L’infini qui est dans l’homme est à la merci d’un petit morceau de fer ; telle est la condition humaine ; l’espace et le temps en sont cause. Impossible de manier ce morceau de fer sans réduire brusquement l’infini qui est dans l’homme à un point de la pointe, un point à la poignée, au prix d’une douleur déchirante. L’être tout entier est atteint un moment ; il n’y reste aucune place pour Dieu, même chez le Christ, où la pensée de Dieu n’est plus du moins que celle d’une privation. Il faut arriver jusque-là pour qu’il y ait incarnation. L’être tout entier devient privation de Dieu ; comment aller au delà ? Il n’y a plus, après cela, que la résurrection. Pour aller jusque-là, il faut le contact froid du fer nu.

Il faut au contact du fer se sentir séparé de Dieu comme le Christ, sans quoi c’est un autre Dieu. Les martyrs ne se sentaient pas séparés de Dieu, mais c’était un autre Dieu et il valait mieux peut-être ne pas être martyr. Le Dieu où les martyrs trouvaient la joie dans les tortures ou la mort est proche de celui qui a été officiellement adopté par l’Empire et ensuite imposé par des exterminations.

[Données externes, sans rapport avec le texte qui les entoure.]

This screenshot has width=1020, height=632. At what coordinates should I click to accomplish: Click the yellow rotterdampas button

Dire que le monde ne vaut rien, que cette vie ne vaut rien, et donner pour preuve le mal, est absurde, car si cela ne vaut rien, de quoi le mal prive-t-il ?

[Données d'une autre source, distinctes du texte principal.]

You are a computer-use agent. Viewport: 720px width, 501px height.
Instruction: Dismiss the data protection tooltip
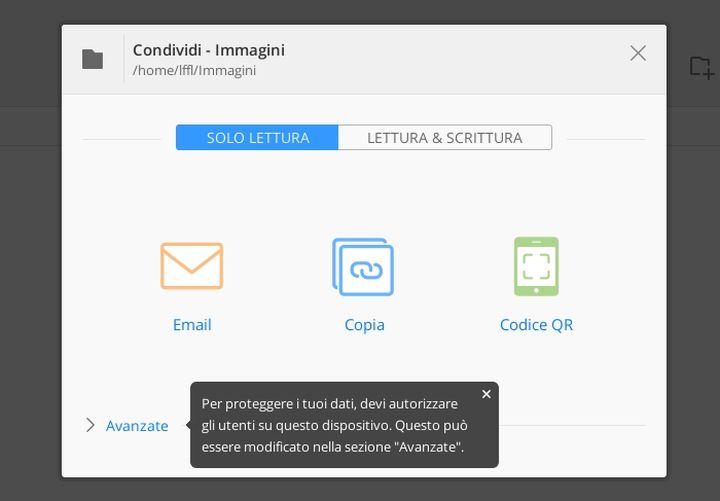coord(486,394)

Ainsi la souffrance dans le malheur et la compassion pour autrui sont d’autant plus pures et plus intenses qu’on conçoit mieux la plénitude de la joie. De quoi est-ce que la souffrance prive celui qui est sans joie ?

Et si on conçoit la plénitude de la joie, la souffrance est encore à la joie comme la faim à la nourriture.

Il faut avoir eu par la joie la révélation de la réalité pour trouver la réalité dans la souffrance. Autrement la vie n’est qu’un rêve plus ou moins mauvais.

Il faut parvenir à trouver une réalité plus pleine encore dans la souffrance qui est néant et vide.

De même il faut aimer beaucoup la vie pour aimer encore davantage la mort.